Write out exactly, excluding pictures, the lines from the one containing "How do I perform: Open" through the end of the data, both included.
** AVAILABLE RECORDS follows **
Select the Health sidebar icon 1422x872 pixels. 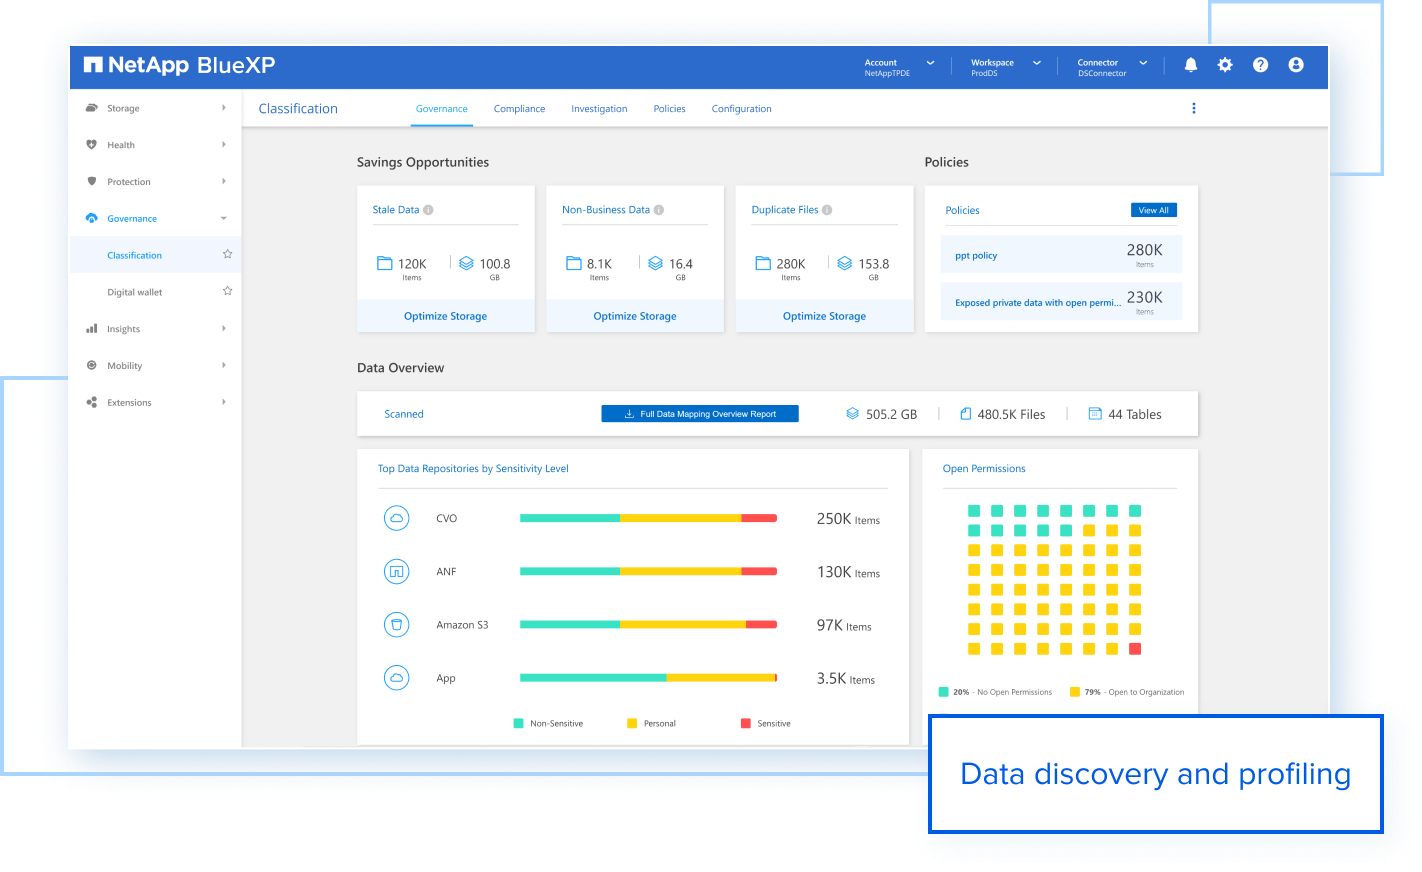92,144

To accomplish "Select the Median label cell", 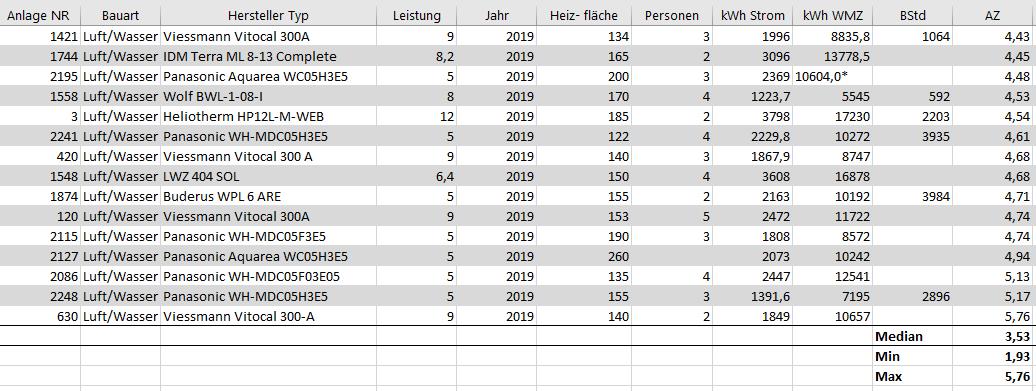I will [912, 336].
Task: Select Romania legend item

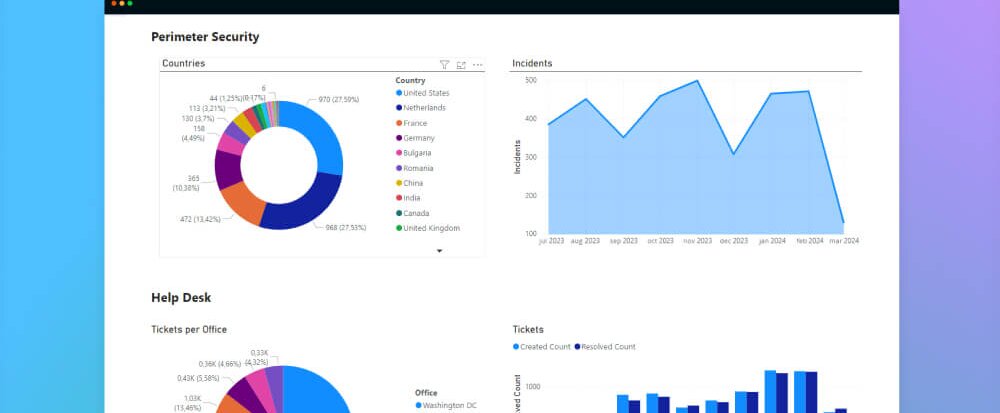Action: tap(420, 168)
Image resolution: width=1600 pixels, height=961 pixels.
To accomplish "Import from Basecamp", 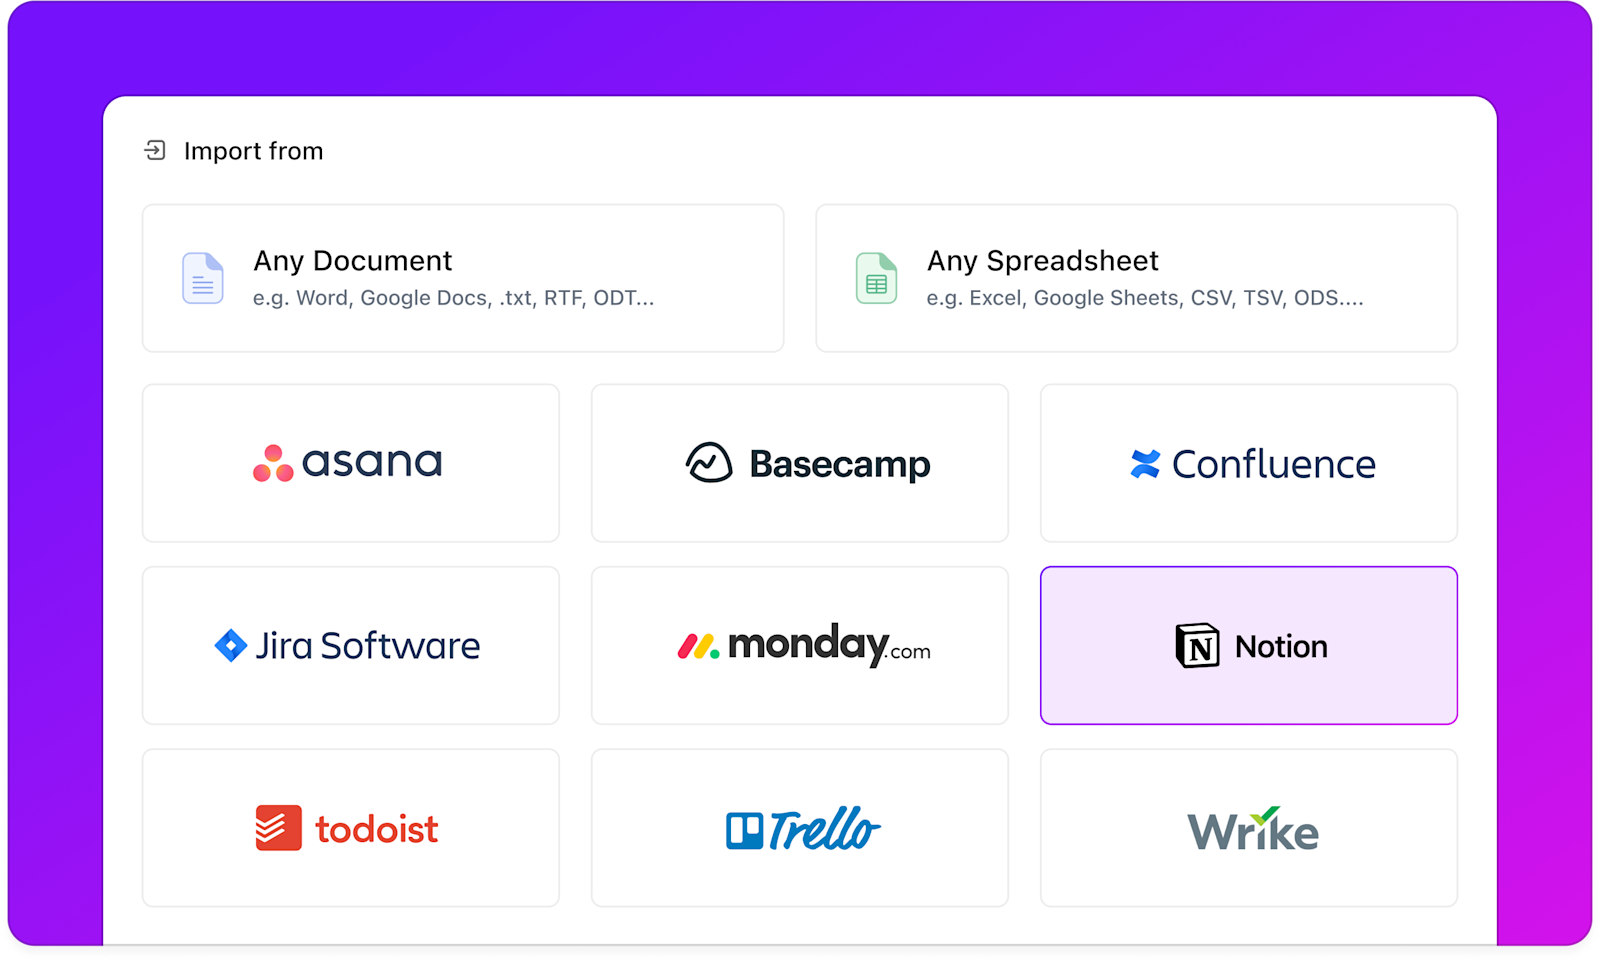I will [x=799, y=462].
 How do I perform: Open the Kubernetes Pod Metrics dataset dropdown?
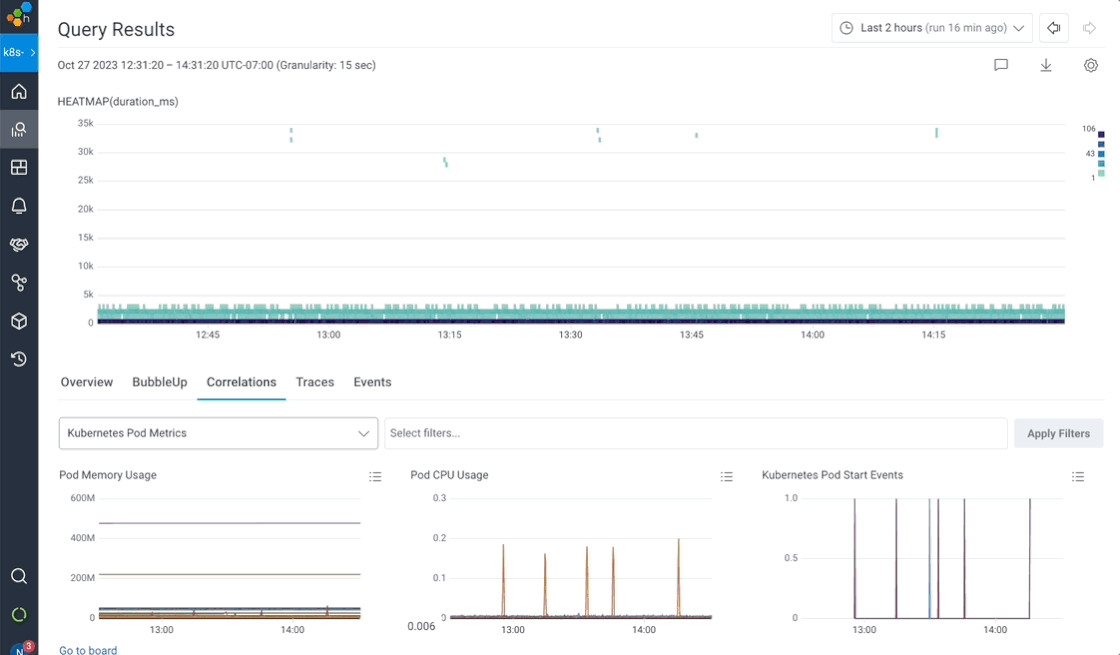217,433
** End of AVAILABLE RECORDS **
◆ **EXPECTED ANSWER**:
 How do I perform: Open the Kubernetes Pod Metrics dataset dropdown?
217,433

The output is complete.